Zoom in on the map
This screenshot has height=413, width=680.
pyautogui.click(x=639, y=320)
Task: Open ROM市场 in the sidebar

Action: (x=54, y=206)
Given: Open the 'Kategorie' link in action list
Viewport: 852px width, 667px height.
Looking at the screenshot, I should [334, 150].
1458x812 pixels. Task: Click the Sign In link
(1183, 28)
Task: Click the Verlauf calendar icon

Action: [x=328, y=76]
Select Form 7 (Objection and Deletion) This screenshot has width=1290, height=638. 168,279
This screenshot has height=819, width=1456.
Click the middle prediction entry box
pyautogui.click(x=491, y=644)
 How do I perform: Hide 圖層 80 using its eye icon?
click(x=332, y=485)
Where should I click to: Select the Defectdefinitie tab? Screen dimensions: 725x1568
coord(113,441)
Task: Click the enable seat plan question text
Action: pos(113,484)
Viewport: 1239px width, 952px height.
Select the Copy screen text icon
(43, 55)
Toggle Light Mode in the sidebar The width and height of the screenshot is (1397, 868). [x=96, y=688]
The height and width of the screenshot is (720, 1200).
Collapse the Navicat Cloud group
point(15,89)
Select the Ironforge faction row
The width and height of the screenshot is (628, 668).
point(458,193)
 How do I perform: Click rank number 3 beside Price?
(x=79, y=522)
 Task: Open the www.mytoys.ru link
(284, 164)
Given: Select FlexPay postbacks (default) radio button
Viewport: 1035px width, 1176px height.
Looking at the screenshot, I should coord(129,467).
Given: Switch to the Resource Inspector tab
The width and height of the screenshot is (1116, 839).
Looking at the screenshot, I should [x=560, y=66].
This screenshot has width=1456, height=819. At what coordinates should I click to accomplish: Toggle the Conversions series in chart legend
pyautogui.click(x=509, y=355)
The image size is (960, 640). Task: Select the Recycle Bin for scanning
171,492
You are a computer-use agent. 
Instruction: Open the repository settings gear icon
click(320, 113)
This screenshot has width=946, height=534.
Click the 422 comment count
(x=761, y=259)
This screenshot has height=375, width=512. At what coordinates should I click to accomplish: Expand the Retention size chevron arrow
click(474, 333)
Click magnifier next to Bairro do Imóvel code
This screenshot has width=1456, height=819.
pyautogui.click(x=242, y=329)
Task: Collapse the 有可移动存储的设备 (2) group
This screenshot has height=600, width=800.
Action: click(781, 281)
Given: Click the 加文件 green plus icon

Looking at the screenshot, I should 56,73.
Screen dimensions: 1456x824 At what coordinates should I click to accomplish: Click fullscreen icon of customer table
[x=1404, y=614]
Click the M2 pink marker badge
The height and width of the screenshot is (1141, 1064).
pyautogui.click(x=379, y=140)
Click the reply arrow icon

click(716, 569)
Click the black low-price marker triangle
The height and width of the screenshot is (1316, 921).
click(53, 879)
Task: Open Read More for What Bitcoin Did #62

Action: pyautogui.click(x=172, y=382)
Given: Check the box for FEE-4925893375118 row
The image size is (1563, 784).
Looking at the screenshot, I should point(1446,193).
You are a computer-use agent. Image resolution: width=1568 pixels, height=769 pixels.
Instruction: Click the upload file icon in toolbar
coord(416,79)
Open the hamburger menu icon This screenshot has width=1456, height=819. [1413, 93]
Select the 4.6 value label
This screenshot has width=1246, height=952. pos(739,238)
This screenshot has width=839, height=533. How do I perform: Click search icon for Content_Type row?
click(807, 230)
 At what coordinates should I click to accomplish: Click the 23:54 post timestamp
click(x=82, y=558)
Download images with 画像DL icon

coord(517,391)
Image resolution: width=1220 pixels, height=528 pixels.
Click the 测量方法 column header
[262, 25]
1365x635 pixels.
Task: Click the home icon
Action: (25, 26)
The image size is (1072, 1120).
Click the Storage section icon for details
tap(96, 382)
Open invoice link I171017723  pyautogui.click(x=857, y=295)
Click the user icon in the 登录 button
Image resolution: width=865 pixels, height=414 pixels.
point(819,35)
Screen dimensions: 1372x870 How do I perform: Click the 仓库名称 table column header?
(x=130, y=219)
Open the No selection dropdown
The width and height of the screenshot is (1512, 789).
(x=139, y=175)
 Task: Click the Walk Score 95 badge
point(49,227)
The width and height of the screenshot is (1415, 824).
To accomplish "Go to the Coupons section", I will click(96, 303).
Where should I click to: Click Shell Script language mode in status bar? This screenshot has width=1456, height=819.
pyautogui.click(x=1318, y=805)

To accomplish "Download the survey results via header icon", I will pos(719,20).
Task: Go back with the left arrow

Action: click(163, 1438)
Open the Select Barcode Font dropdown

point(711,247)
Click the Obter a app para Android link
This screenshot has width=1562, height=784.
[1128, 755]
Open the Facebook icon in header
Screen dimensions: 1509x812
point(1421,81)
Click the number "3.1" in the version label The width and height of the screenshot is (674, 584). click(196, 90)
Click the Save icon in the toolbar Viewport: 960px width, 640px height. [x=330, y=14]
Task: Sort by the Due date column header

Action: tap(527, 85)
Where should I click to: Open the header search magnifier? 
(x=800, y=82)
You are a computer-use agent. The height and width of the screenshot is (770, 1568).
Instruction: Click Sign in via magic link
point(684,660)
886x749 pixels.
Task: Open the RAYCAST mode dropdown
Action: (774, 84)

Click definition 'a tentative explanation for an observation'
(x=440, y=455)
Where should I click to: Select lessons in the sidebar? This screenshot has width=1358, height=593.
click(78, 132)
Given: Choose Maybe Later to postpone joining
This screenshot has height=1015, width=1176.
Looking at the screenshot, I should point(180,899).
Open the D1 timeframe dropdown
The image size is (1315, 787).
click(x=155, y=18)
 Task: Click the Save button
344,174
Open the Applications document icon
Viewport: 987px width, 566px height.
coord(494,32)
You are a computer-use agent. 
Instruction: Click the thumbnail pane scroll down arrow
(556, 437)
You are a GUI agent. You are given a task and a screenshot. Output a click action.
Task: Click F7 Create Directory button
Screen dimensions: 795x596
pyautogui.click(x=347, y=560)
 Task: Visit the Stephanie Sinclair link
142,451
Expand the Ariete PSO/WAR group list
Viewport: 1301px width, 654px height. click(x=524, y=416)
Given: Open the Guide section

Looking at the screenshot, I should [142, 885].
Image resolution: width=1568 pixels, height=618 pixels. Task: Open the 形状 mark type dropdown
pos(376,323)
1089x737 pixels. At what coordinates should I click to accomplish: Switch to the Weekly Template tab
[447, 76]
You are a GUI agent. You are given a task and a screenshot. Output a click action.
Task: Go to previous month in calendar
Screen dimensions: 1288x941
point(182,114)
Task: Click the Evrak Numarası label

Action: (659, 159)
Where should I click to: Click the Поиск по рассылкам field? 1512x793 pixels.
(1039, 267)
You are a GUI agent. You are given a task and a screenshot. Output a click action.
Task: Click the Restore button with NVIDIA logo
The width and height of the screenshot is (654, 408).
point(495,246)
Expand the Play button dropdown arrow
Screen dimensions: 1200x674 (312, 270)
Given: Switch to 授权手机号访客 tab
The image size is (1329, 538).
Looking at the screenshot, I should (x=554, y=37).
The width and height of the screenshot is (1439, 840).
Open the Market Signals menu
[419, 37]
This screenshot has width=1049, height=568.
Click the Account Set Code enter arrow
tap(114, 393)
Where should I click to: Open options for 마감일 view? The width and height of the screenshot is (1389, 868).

################

* What to produce: Copy verbatim the lines from the line with "Where should I click to: Click Shell" to the line with "Click the number", both included.

* Answer to this problem:
Where should I click to: Click Shell Script language mode in status bar? This screenshot has width=1456, height=819.
pyautogui.click(x=1318, y=805)

To accomplish "Download the survey results via header icon", I will pos(719,20).
Task: Go back with the left arrow

Action: click(163, 1438)
Open the Select Barcode Font dropdown

point(711,247)
Click the Obter a app para Android link
This screenshot has width=1562, height=784.
[1128, 755]
Open the Facebook icon in header
Screen dimensions: 1509x812
point(1421,81)
Click the number "3.1" in the version label The width and height of the screenshot is (674, 584). click(196, 90)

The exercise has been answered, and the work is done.